### AUSGEWÄHLTER TEXT
# Beste Methode zum auftragen von Wärmeleitpaste?



## hell046 (29. April 2010)

*Beste Methode zum auftragen von Wärmeleitpaste?*

Hi,

Ich wollte mal fragen welche Methoden ihr benutzt um eure Wärmeleitpaste aufzutrage, bzw. welche findet ihr am besten?

Ich bin bisher für die Methode mit dem 5 Punkten.

Dazu ein Video, vielleicht hilfts euch ja auch...

http://www.youtube.com/watch?v=ffK7L0Qj13Q&annotation_id=annotation_461720&feature=iv

MfG


----------



## Herbboy (29. April 2010)

*AW: Beste Methode zum auftragen von Wärmeleitpaste?*

Ich mach einfach nen Tropfen drauf und verteil das dann mit ner Kreditkarte, und wenn es mal zuviel war, tupf ich was mit nem Küchentuch weg und nehm dann erst die Karte...  oft nehm ich auch einfach den Finger. Heißt zwar, da könne zu viel fett mit dazukommen, aber ob es nur 1-2 Grad mehr wird deswegen, is mir echt schnurz 

Grundregel halt: nur so dick, dass man die CPU grad noch oder grad nicht mehr durchschimmern sieht.


----------



## hell046 (29. April 2010)

*AW: Beste Methode zum auftragen von Wärmeleitpaste?*

Also auf dem Video scheint diese Methode die schlechteste zu sein, da sich viele blasen bilden...


----------



## Herbboy (29. April 2010)

*AW: Beste Methode zum auftragen von Wärmeleitpaste?*

Die mit der Karte? Hatte da nie Probleme. Mit der Finger? Auch nicht.


----------



## Vordack (30. April 2010)

*AW: Beste Methode zum auftragen von Wärmeleitpaste?*

Ich mach es ähnlich wie Herb.

Erst CPU mit Nagellack entferner (neutralem) abwischen, dann Tropfen Wärmeleitpaste drauf. Mit Rasierklinge verteilen. Wenn alles schön verteilt ist, Kühler rauf.


----------



## bierchen (1. Mai 2010)

*AW: Beste Methode zum auftragen von Wärmeleitpaste?*

Zu beachten ist: Wenn man zuviel aufträgt, kann das auch die genau gegenteilige Wirkung haben. Wie Herb schon sagte: Optimal trägt man soviel schön verteilt auf, damit man die CPU-Beschriftung gerade noch durchschimmern sieht, wenn man die CPU gegen das Licht hält.

Ich meine bei meinem letzten Mal auch eine Plastikkarte für das Verteilen benutzt hab.


----------



## svd (1. Mai 2010)

*AW: Beste Methode zum auftragen von Wärmeleitpaste?*

Früher hab ich das Zeugs auch immer mit Plastikkarte verteilt.

Letztes Mal hab ich mich aber einfach an die Anleitung von ArcticSilver gehalten.   

Einfach einen dünnen Strich gezogen, etwa zwei Drittel des CPU Gehäuses lang, quer über beide Kerne (Q9550).

### ZU BEARBEITENDE AUFGABEN
[1] Gib aus dem Forenthread zur Wärmeleitpaste den Abschnitt von „## Vordack (30.“ bis „bierchen (1. Mai 2010)“ wortgetreu aus.
[2] Beantworte anhand des Forenthreads zur Wärmeleitpaste die folgenden Fragen.
(a) Welche Methode bevorzugte hell046 bisher?
(b) Womit wischt Vordack die CPU ab, bevor er die Wärmeleitpaste aufträgt?
(c) Wie lang war der Strich, den svd zuletzt gezogen hat?

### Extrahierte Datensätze
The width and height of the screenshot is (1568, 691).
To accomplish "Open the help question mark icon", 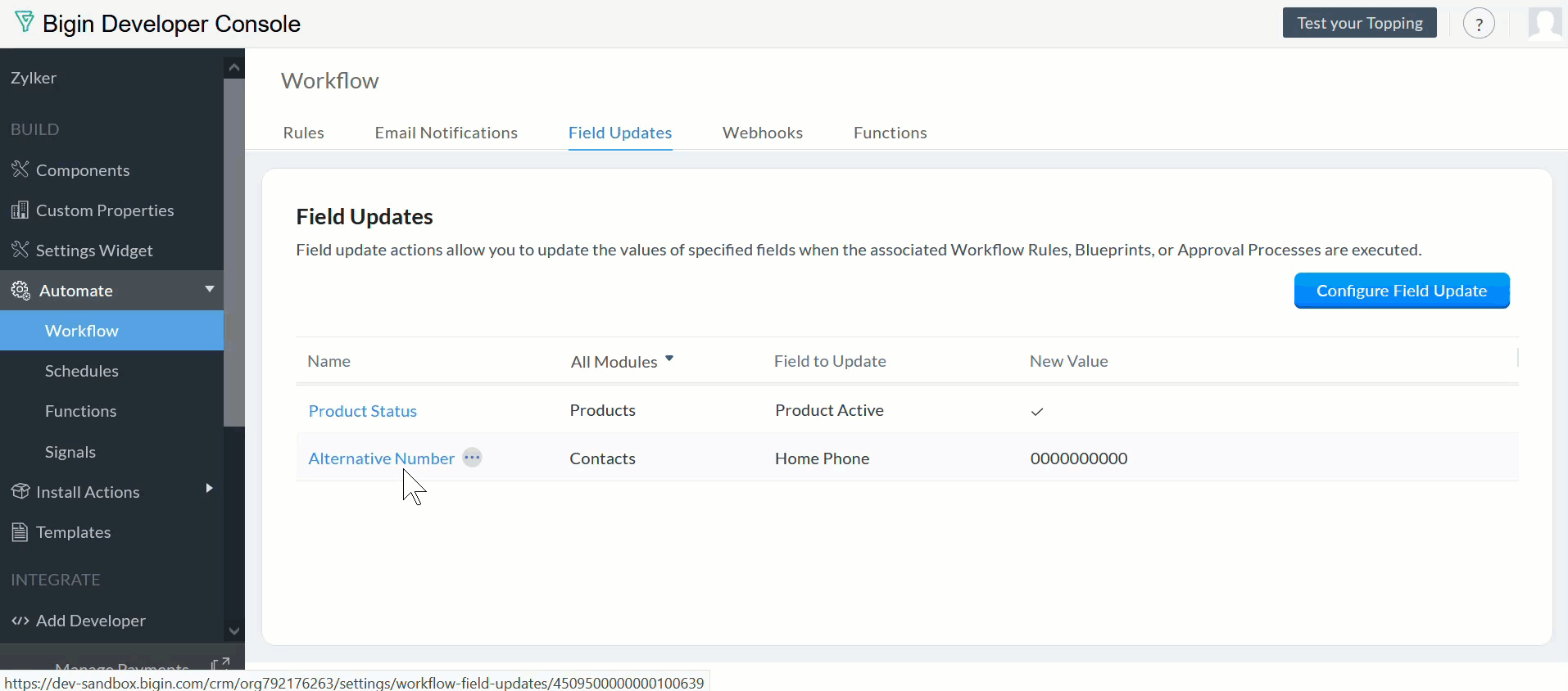I will click(1479, 24).
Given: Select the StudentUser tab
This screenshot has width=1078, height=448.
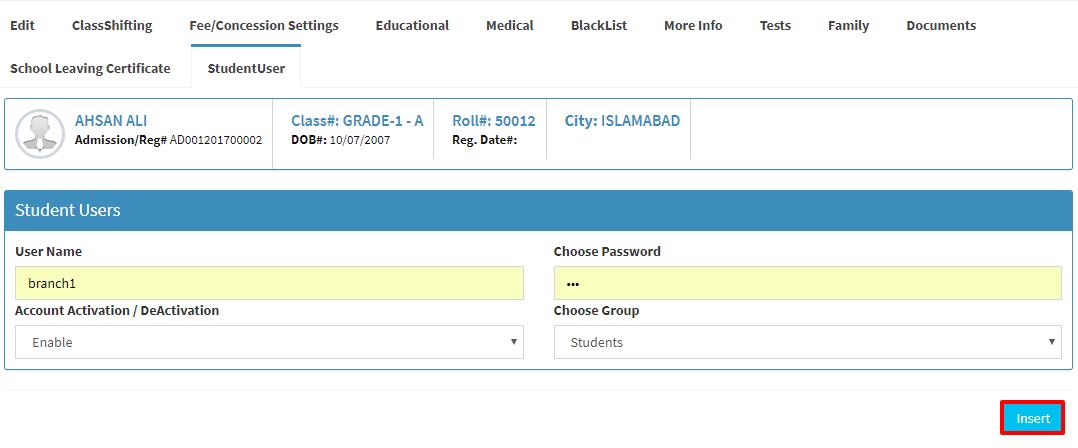Looking at the screenshot, I should pyautogui.click(x=246, y=68).
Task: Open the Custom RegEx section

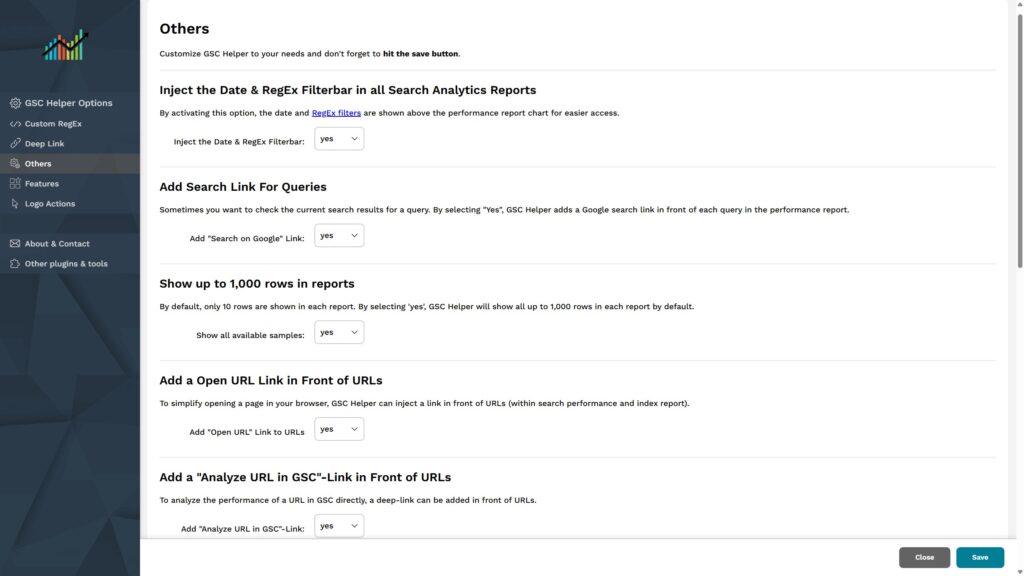Action: coord(53,124)
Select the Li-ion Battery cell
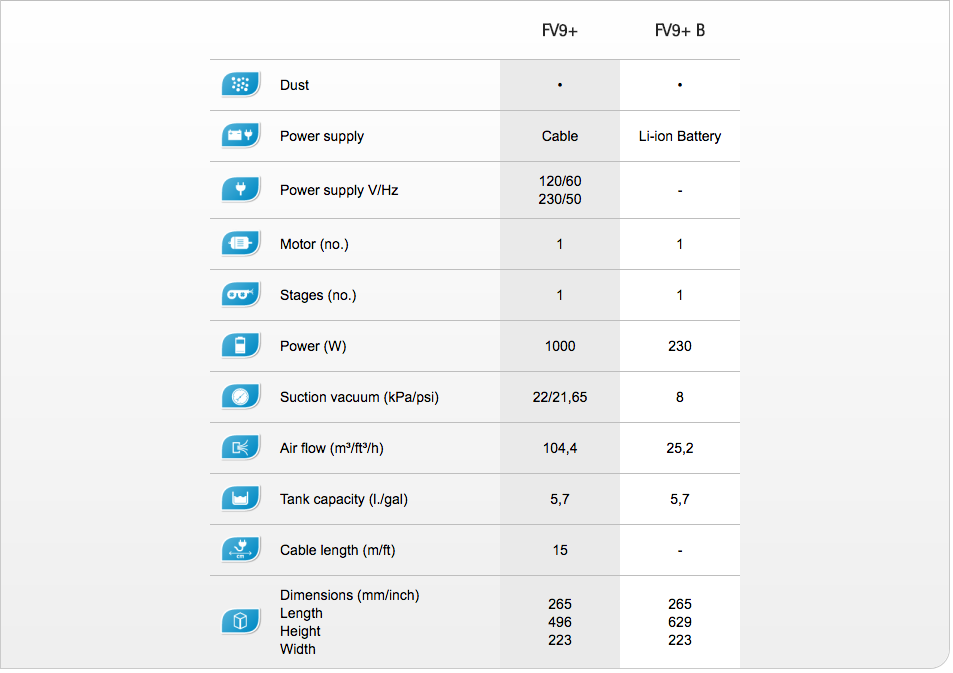Viewport: 953px width, 673px height. coord(679,136)
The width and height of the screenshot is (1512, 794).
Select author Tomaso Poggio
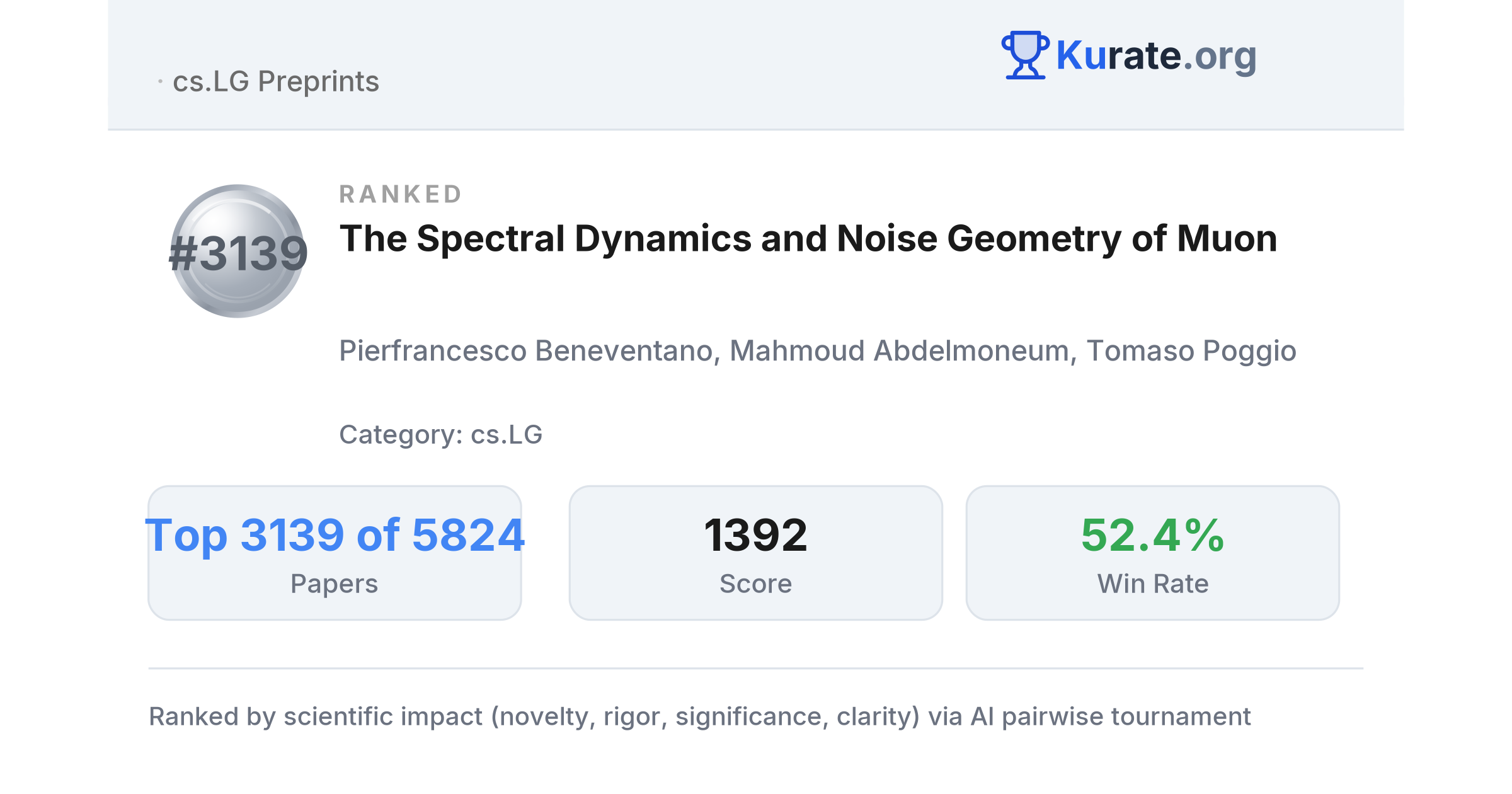[x=1191, y=351]
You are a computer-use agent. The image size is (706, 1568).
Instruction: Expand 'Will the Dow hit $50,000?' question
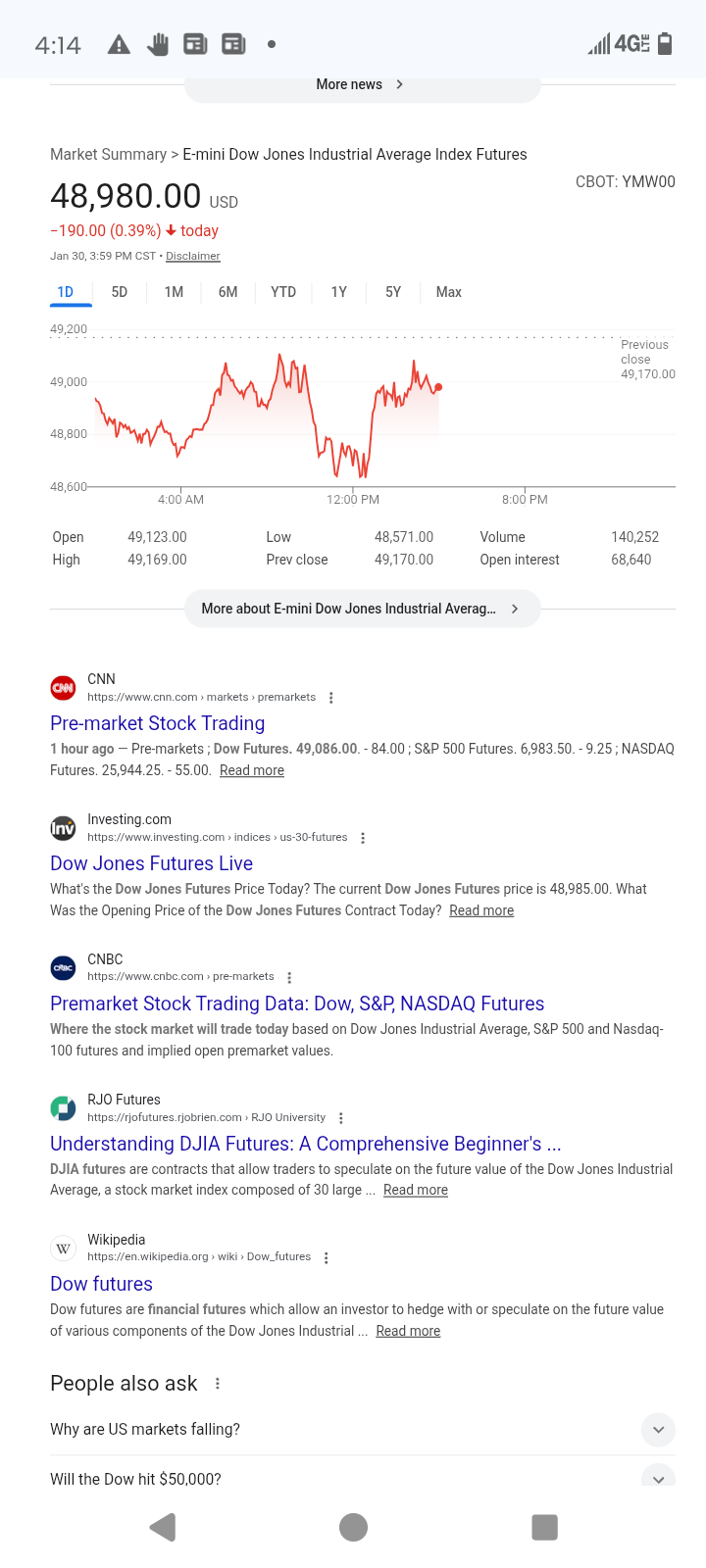tap(658, 1478)
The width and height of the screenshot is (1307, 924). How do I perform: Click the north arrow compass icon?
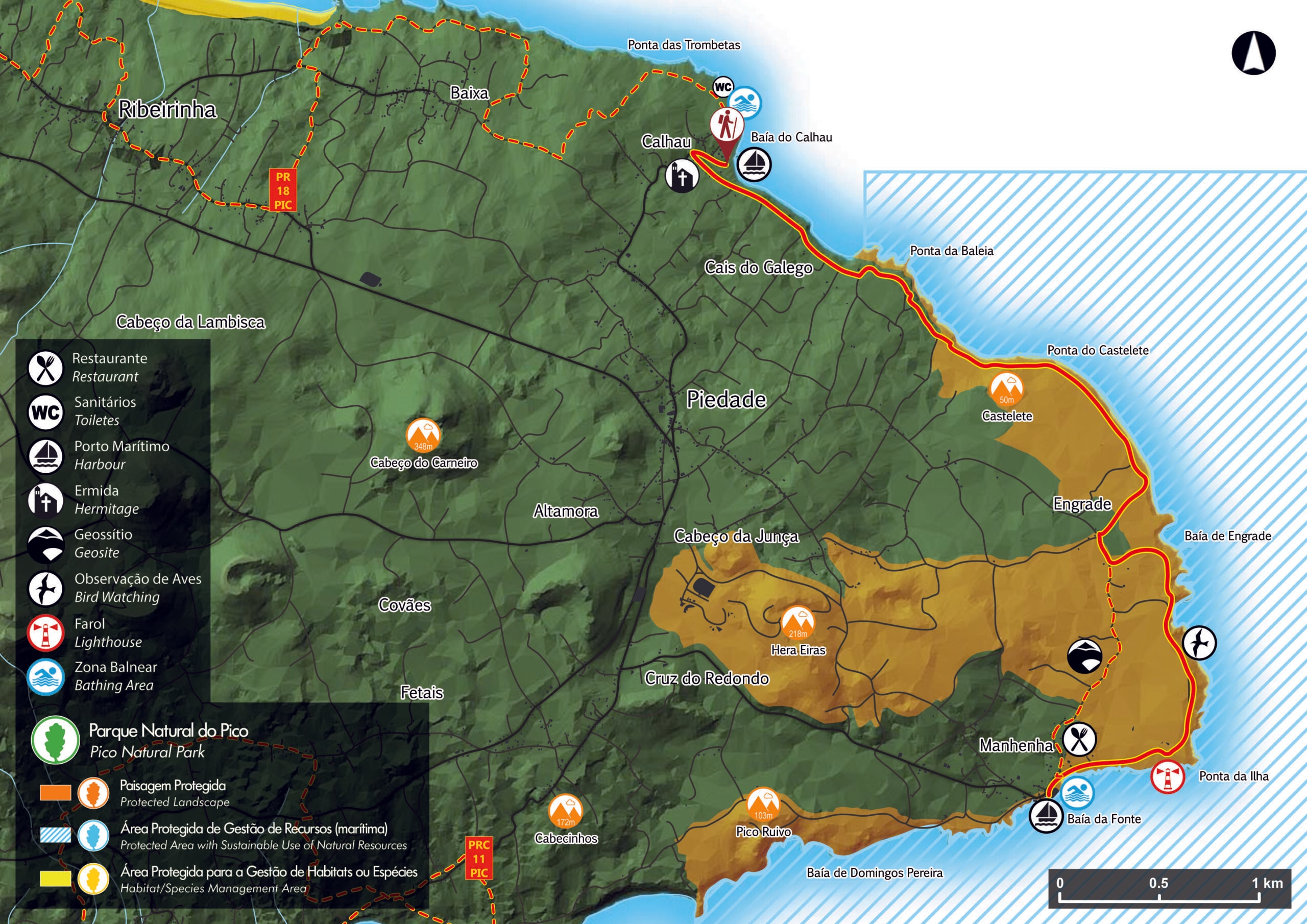point(1253,53)
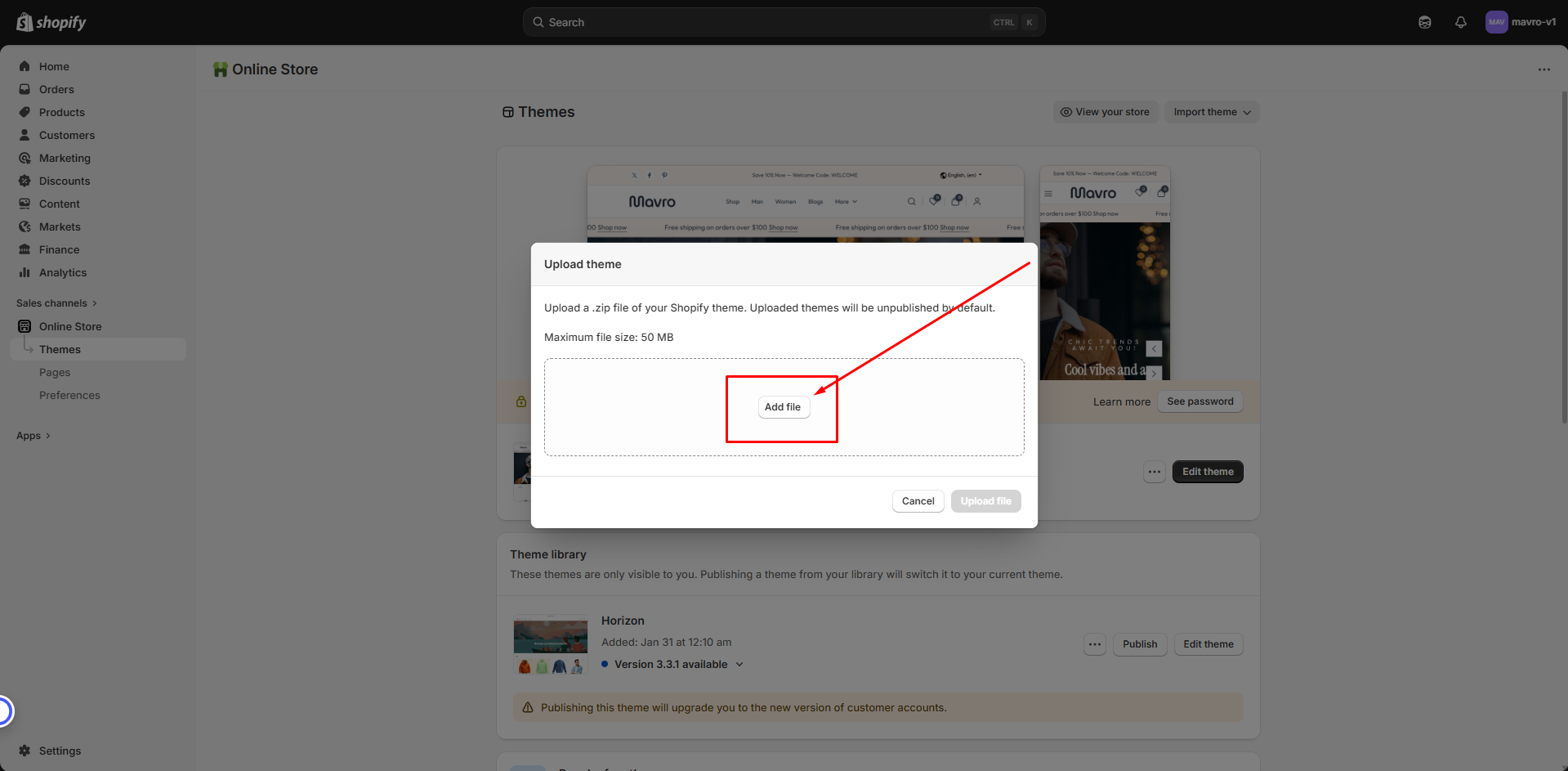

### ANTWORTEN
[1]
## Vordack (30. April 2010)

*AW: Beste Methode zum auftragen von Wärmeleitpaste?*

Ich mach es ähnlich wie Herb.

Erst CPU mit Nagellack entferner (neutralem) abwischen, dann Tropfen Wärmeleitpaste drauf. Mit Rasierklinge verteilen. Wenn alles schön verteilt ist, Kühler rauf.


----------



## bierchen (1. Mai 2010)

[2]
(a) Die Methode mit den 5 Punkten.
(b) Mit neutralem Nagellackentferner.
(c) Etwa zwei Drittel der Länge des CPU-Gehäuses.